[Saved entries]
☆ ☆ ☆ ☆ ☆ ☆ ☆
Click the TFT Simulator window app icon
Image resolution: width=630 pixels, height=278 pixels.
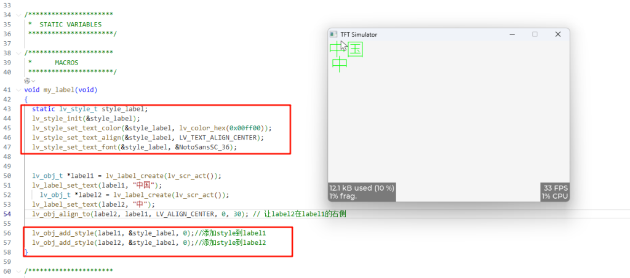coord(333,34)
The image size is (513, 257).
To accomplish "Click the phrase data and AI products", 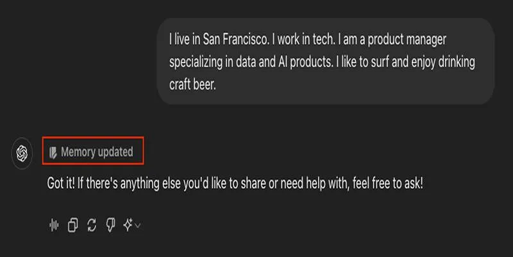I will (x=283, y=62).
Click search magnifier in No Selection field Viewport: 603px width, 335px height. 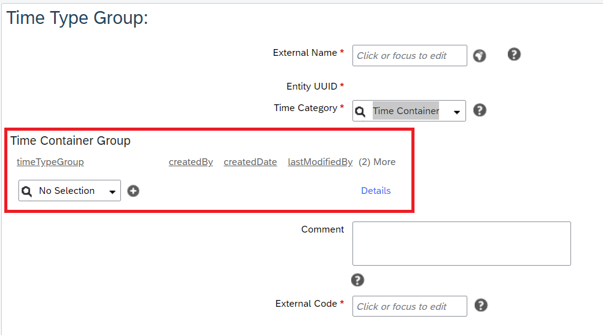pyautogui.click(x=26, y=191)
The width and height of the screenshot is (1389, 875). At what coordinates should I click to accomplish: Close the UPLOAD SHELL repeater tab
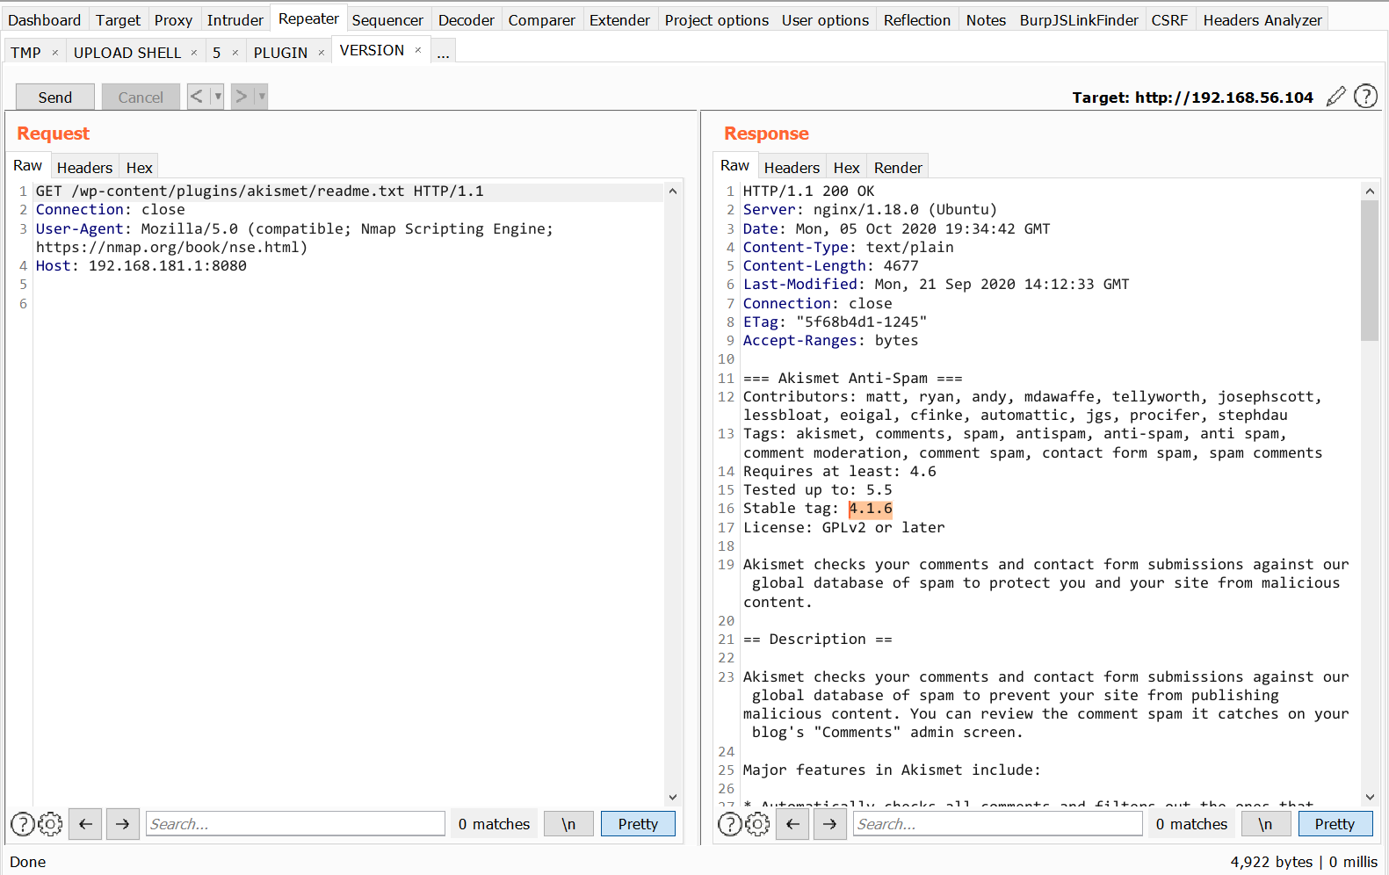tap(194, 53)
☆ ☆ ☆ ☆ ☆ ☆ ☆
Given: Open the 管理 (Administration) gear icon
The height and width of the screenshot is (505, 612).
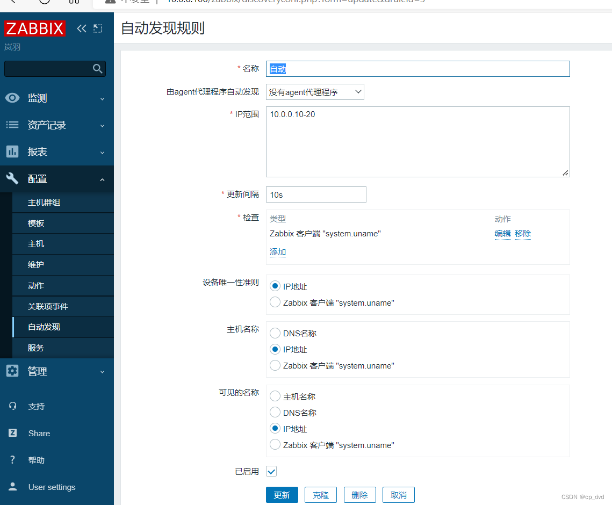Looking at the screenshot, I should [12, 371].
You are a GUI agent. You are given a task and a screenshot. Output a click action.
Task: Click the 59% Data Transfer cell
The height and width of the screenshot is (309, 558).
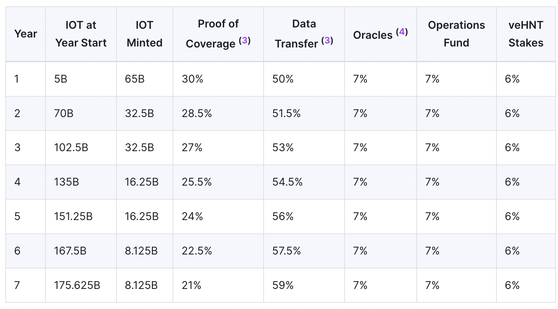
☆ ☆ ☆ ☆ ☆ ☆ ☆
_PROBLEM TO WORK ON_. The copy should hold exactly the lines above from the one with "Given: Open the 管理 (Administration) gear icon" through the one with "The height and width of the screenshot is (309, 558).", both ends counted, and no pictures at all.

_RESPONSE_.
Given: Open the 管理 (Administration) gear icon
The height and width of the screenshot is (505, 612).
Looking at the screenshot, I should [12, 371].
You are a GUI agent. You are given a task and a screenshot. Output a click action.
Task: Click the 59% Data Transfer cell
The height and width of the screenshot is (309, 558).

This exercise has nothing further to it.